Trotz der heiklen Situation haben sich die jungen Leute viel Mühe mit dem Zebrastreifen gegeben und hatten dabei keine Ahnung, wie dieser bei Tageslicht wirken würde. Auch das Risiko, erwischt zu werden, konnten sie zur Tatzeit nicht einschätzen. „Wenn man uns geschnappt hätte, wären wir natürlich für diese Aktion geradegestanden. Das war für uns völlig klar. Wir hatten vereinbart, dass wir alle rennen, sollte uns jemand bemerken. Wäre doch einer von uns erwischt worden, dann hätten wir natürlich zusammengehalten“, so Anne.

In der Tatnacht ging alles gut, trotz einiger vorbeifahrender Fahrzeuge blieb die Protestgruppe unentdeckt. Abgerundet mit dem Spruch „Für mehr Studentenleben“ verschönerte der Zebrastreifen am Folgetag die B 31 – und sorgte für Tumult.

Auffahrunfall schockiert

Viele Autofahrer hielten für die Studenten an, zeigten Achtsamkeit und Verständnis für die Aktion. Doch es gab auch negative Rückmeldungen, wie Anne berichtet. „Als wir im Laufe des Tages erfahren haben, dass es an der Stelle zu einem Auffahrunfall gekommen ist, waren wir sehr erschrocken. Das war genau das Szenario gewesen, was wir uns als schlimmsten Fall ausgemalt hatten. Bis heute wissen wir nicht genau, wie der Unfall abgelaufen ist. Am Tag selbst war das unser absolutes Tief, heute schiebt man es sehr von sich weg.“ Dann folgte der Medienrummel, die Berichte in der Schwäbischen Zeitung und im Regionalfernsehen RegioTV, die den jungen Leuten das Gefühl gaben, gehört zu werden und mit der Aktion für Aufmerksamkeit gesorgt zu haben. Der Protest hatte sein Publikum gefunden.

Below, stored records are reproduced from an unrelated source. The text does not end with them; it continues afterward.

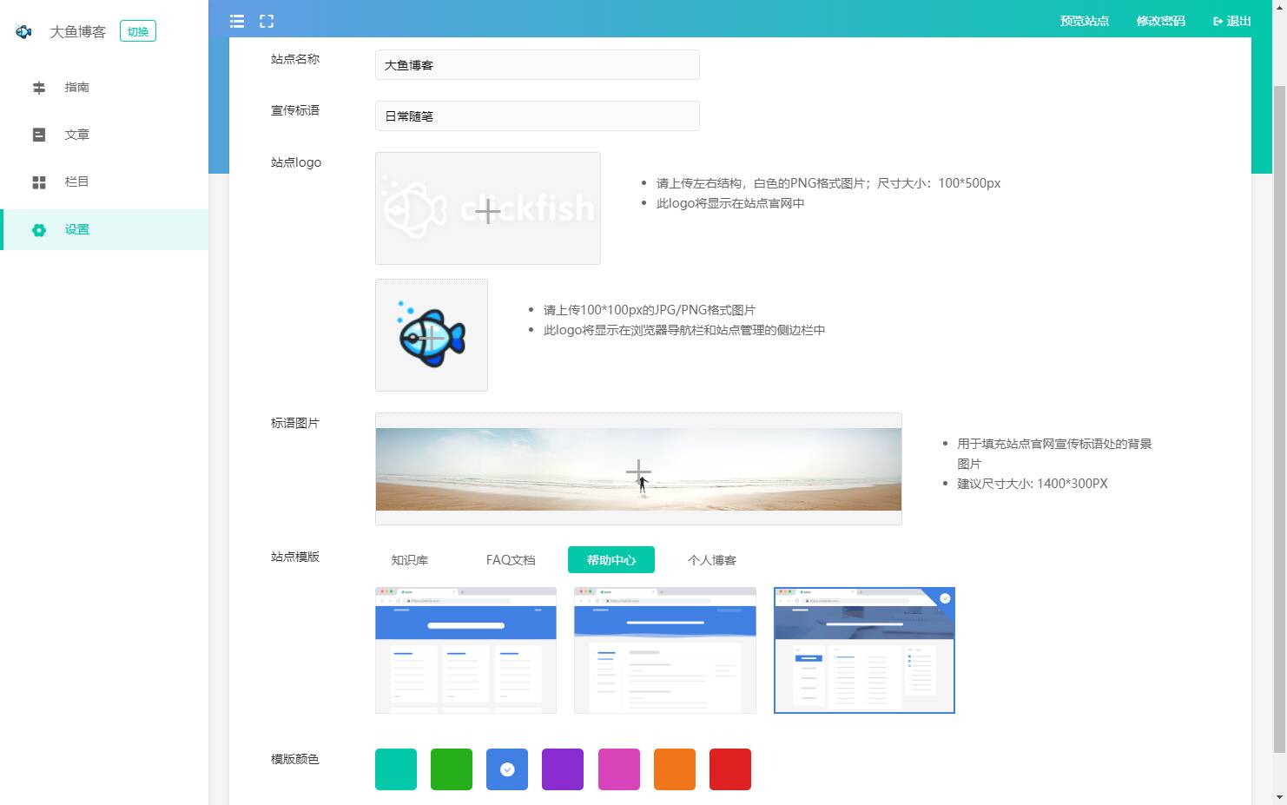Select the FAQ文档 template tab
The image size is (1287, 805).
(x=511, y=560)
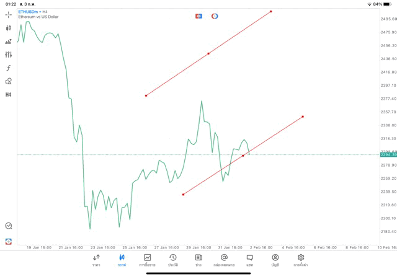Open the drawing objects shapes icon
397x277 pixels.
(x=9, y=81)

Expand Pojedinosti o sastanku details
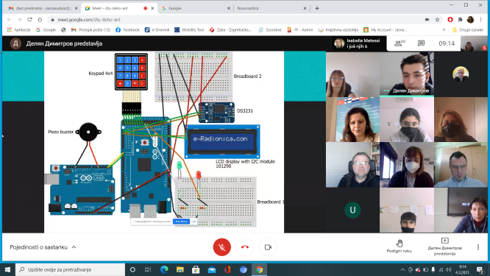click(x=43, y=247)
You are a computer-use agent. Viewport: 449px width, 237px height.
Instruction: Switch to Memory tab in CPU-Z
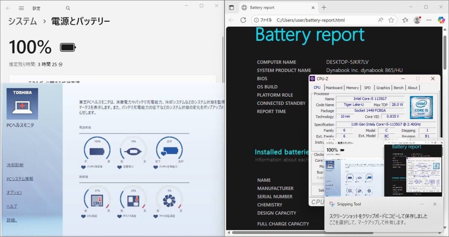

Anne und ihre Freunde hoffen bis heute, dass ihre Maßnahme auch auf allgemeine Missstände in der Straßenführung der Stadt hindeuten konnte. An vielen heiklen Verkehrsstellen wie am Bahnübergang zum Strandbad gebe es bereits Zebrastreifen, doch oft werde dort nicht angehalten. Und auch am Fahrbahnübergang zum Seemooser Horn wechseln nicht nur Studenten die Seite, sondern auch Kinder und Jugendliche auf dem Weg zum Sportverein. „Ich würde nicht wollen, dass meine eigenen Kinder dort über die Straße gehen müssen, wenn sie zum Sportplatz wollen.“ Dafür müsse ein Bewusstsein geschaffen werden, betont die Protestgruppe.

„Ich würde nicht sagen, dass diese Aktion ein riesiger Erfolg war. Uns war wichtig, dass wir nicht einfach nur offen protestieren, sondern gleichzeitig eine Lösung anbieten, mit der wir kommunizieren: So könnte das an dieser Stelle funktionieren. Deshalb haben wir uns für den Zebrastreifen entschieden, auch wenn die Maßnahme nicht ungefährlich war“, so Anne.

Die weißen Streifen wurden schnell wieder von der B 31 entfernt, die Polizei ist Anne und ihren Freunden bis heute nicht auf die Schliche gekommen. Jetzt erinnern nur noch schwache Konturen an den Zebrastreifen von damals – ob als Symbol der Achtsamkeit oder als Erinnerung an ein studentisches Aufbegehren. Eine Botschaft ist es allemal.